____ Data for analysis

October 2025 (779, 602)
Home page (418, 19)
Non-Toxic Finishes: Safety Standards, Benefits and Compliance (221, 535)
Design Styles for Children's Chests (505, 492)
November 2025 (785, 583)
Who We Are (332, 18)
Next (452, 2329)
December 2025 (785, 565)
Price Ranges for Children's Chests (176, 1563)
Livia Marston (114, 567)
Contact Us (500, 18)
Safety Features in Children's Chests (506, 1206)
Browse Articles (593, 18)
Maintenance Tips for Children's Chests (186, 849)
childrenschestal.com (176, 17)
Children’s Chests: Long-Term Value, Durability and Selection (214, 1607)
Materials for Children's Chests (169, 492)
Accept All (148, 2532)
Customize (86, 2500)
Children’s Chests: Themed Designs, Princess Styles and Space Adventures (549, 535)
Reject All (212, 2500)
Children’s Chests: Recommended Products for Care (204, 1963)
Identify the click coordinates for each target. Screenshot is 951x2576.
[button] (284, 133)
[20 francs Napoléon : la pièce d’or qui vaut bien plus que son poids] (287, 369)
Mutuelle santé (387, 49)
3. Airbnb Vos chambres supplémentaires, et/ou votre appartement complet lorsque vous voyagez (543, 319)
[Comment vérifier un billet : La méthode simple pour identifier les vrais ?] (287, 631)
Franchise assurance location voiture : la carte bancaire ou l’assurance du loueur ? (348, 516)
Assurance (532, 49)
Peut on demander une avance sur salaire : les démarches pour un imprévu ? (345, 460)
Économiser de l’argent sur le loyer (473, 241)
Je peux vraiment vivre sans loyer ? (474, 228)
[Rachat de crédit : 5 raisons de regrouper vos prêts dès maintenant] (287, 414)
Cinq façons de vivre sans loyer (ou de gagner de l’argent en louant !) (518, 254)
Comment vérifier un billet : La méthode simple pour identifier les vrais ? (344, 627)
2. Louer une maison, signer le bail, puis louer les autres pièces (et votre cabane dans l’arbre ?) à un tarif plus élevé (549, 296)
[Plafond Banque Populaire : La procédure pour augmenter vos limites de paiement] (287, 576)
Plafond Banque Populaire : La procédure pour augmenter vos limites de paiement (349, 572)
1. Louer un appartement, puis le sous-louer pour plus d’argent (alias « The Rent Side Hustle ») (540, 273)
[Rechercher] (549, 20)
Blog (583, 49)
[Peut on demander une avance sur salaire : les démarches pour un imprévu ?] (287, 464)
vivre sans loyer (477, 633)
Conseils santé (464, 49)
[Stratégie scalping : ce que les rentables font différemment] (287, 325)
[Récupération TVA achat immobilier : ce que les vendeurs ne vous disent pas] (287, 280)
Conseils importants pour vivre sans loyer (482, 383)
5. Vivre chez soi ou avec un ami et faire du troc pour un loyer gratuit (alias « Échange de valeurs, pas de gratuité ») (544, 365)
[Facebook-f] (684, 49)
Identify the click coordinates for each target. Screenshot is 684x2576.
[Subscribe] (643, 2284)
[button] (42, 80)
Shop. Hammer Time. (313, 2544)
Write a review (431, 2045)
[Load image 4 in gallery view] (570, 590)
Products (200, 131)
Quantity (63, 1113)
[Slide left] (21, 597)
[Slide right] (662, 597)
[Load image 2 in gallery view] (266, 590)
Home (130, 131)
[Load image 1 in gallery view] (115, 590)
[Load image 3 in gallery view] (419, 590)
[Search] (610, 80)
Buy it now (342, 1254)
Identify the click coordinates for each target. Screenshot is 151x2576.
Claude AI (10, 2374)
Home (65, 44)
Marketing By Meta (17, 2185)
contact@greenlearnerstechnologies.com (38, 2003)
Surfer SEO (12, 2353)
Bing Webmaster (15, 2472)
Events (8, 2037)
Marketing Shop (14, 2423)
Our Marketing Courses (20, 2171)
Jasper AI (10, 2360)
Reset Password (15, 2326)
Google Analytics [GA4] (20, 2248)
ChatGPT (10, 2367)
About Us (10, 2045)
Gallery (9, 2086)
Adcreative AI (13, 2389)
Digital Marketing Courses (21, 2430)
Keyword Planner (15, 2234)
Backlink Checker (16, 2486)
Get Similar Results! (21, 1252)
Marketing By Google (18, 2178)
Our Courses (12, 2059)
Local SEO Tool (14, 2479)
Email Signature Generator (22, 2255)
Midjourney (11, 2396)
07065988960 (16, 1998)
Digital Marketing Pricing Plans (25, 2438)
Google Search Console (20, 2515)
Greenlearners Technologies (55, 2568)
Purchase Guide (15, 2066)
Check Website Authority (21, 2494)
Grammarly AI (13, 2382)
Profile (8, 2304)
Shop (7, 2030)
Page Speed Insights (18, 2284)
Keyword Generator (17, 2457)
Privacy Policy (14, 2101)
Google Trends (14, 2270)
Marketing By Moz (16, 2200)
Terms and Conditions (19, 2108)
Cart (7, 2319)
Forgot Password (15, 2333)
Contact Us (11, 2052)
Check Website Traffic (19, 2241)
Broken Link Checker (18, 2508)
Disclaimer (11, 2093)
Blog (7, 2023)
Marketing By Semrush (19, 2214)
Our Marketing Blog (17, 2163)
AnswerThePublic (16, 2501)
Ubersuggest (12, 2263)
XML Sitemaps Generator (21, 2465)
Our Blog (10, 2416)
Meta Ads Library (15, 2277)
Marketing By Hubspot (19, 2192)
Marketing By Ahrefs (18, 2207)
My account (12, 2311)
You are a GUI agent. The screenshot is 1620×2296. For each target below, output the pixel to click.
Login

________

◆ Task item ◆
An exact copy of the lines above, from the one containing "[Slide left] (21, 597)" through the one containing "Reset Password (15, 2326)", is the whole of the answer.

◆ Problem solution ◆
[Slide left] (21, 597)
[Slide right] (662, 597)
[Load image 2 in gallery view] (266, 590)
Home (130, 131)
[Load image 1 in gallery view] (115, 590)
[Load image 3 in gallery view] (419, 590)
[Search] (610, 80)
Buy it now (342, 1254)
Identify the click coordinates for each target. Screenshot is 151x2576.
Claude AI (10, 2374)
Home (65, 44)
Marketing By Meta (17, 2185)
contact@greenlearnerstechnologies.com (38, 2003)
Surfer SEO (12, 2353)
Bing Webmaster (15, 2472)
Events (8, 2037)
Marketing Shop (14, 2423)
Our Marketing Courses (20, 2171)
Jasper AI (10, 2360)
Reset Password (15, 2326)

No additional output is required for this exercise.